> [YOUR OBJECTIVE] Please find each line in the items below that contains the word "Click", and copy those lines out.

━━━ TASK INPUTS

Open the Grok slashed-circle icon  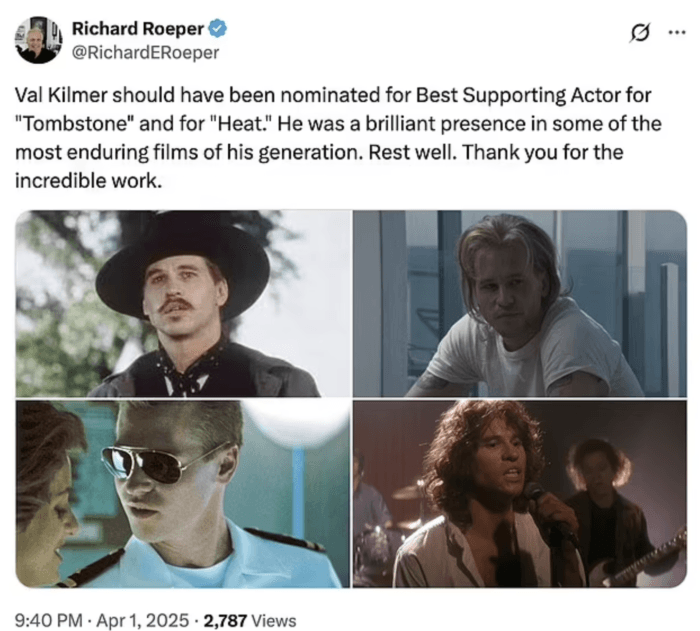640,33
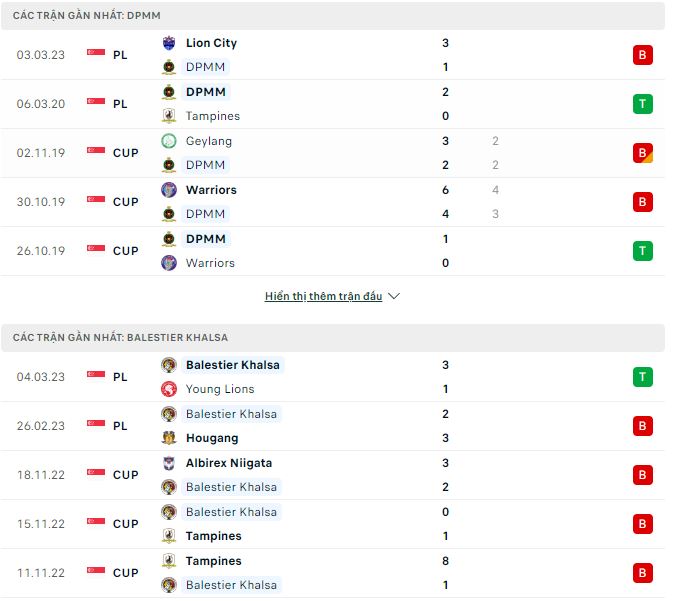Open the Balestier Khalsa team link on 04.03.23
Viewport: 673px width, 601px height.
[232, 365]
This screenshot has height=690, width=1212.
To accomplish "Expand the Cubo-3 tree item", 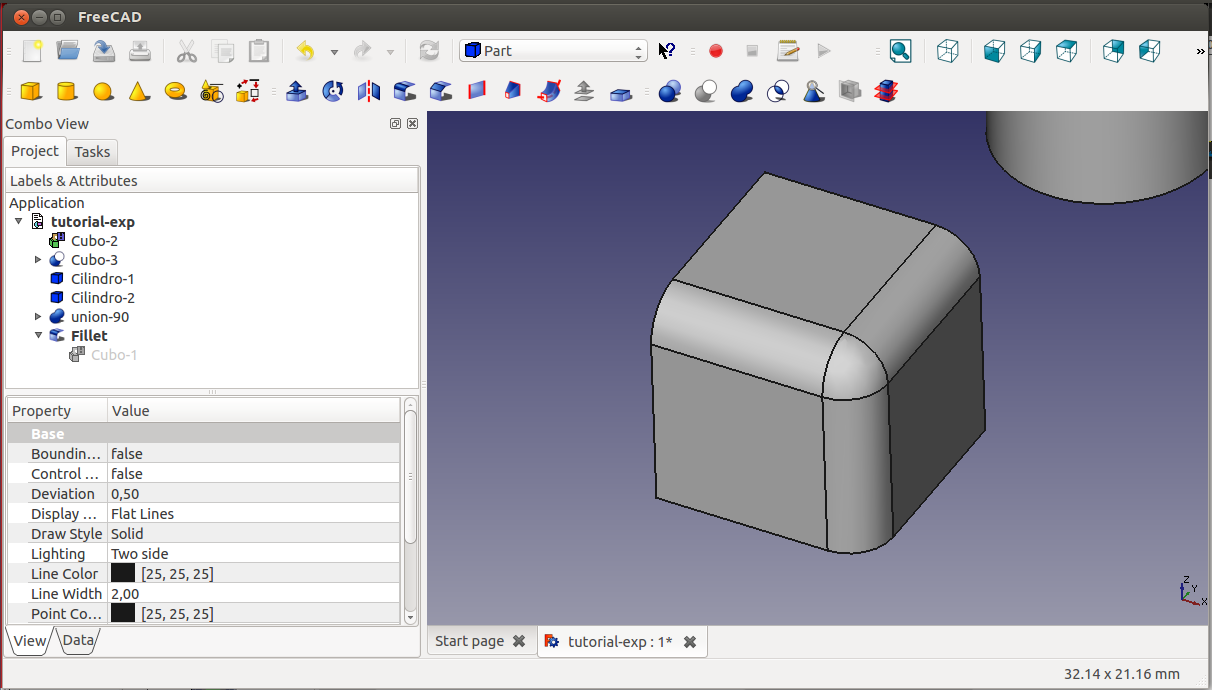I will pos(38,260).
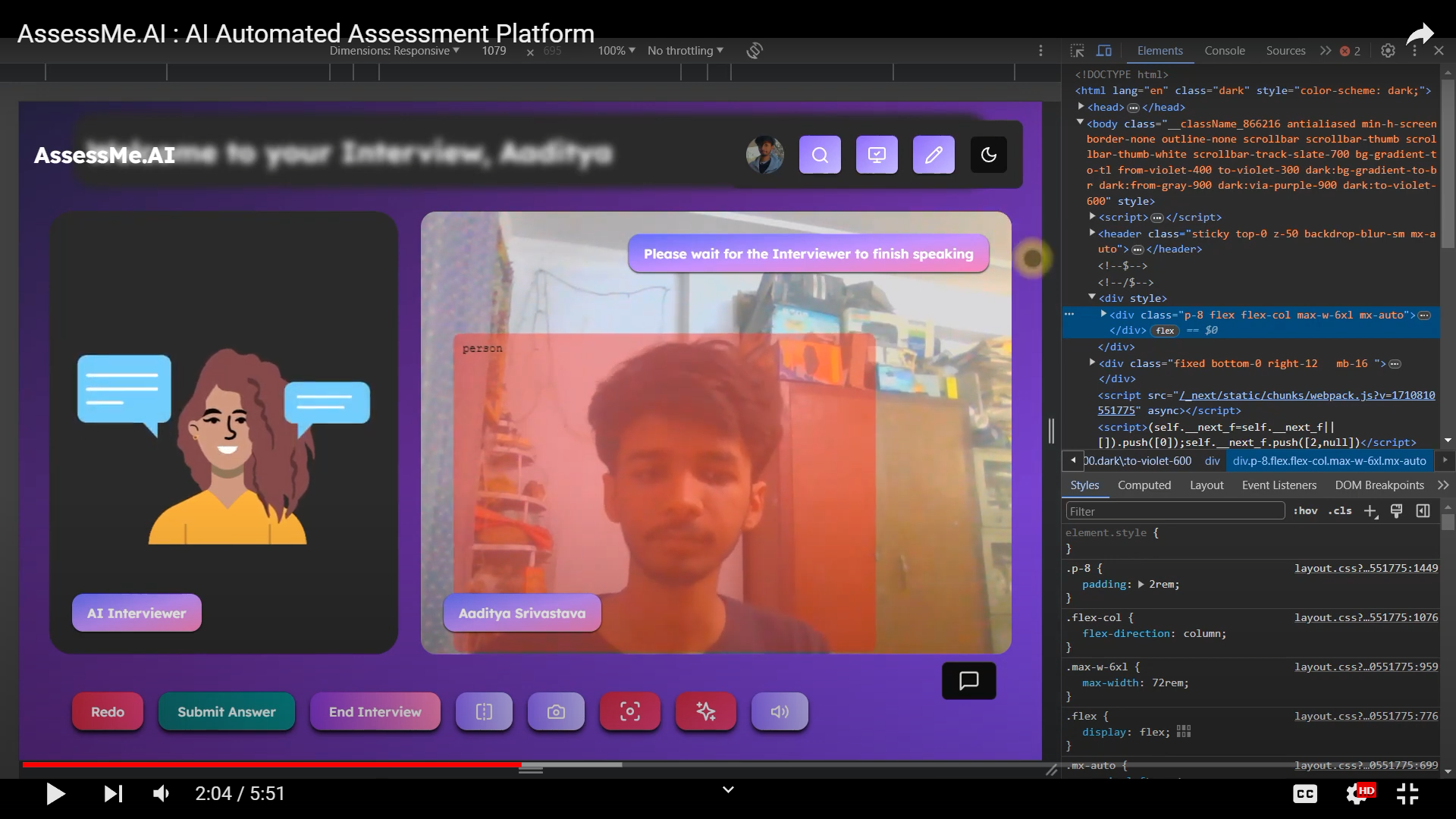This screenshot has width=1456, height=819.
Task: Click the End Interview button
Action: point(375,711)
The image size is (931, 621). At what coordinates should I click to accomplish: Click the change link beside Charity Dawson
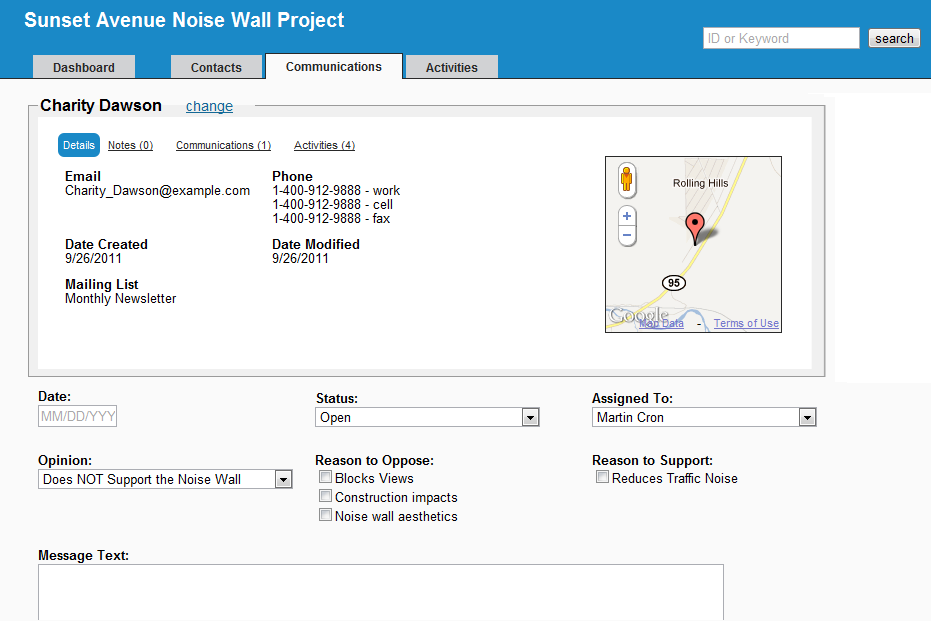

━━━━━━

> [FULL ANSWER]
Task: Click the End Interview button
The image size is (931, 621). At what coordinates should I click to accomplish: Click the change link beside Charity Dawson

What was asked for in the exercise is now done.